Social media plays a pivotal role in the normalization of mental health terms. As seen through a multitude of platforms, mental health slang surfaces in content trying to appear relatable through humor. Although a humorous approach can make conditions seem less intimidating, it oversimplifies mental health conditions because terms such as “hyperfixating” and “trauma” have become hyperboles. It can blur the lines between a joke and a serious call for help. On the other hand, using humor through slang can be a coping mechanism for those struggling, allowing them to distance themselves from their problems and let others know that they are not alone.
“A lot of people in the media joke about mental health, and it’s kind of like putting on a mask,” senior and Activities Director of Psychology Club Dorothy Ko said. “However, since this slang is being used so much, viewers can see that other people are going through it too, making them think it’s okay to ask for help.”
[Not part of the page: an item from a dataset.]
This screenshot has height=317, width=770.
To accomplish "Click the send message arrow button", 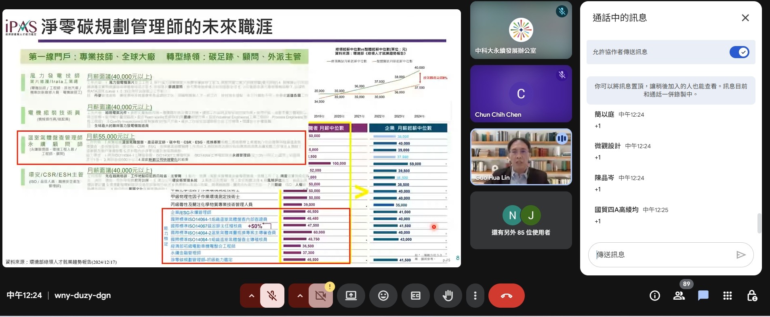I will (741, 254).
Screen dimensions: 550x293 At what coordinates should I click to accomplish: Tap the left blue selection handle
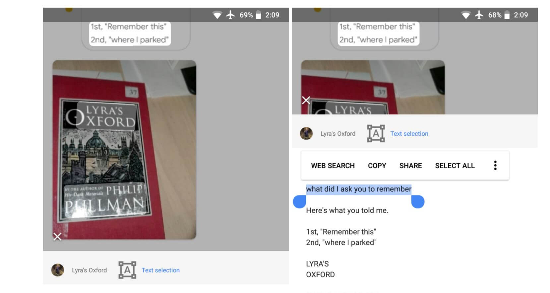point(299,201)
Although the casual use of mental health terms offers a lighthearted approach to difficult experiences, it’s important to be empathetic toward those who suffer from mental health conditions by talking with sensitivity and choosing accurate words to describe genuine feelings. Students should educate themselves on the severity and details of the conditions, as well as spread awareness and encourage discussion around them.
“Many people use labels for their feelings to be legitimized, since there’s a real meaning in having an actual diagnosis,” Stevens said. “However, people should say things that more accurately capture what they’re experiencing.”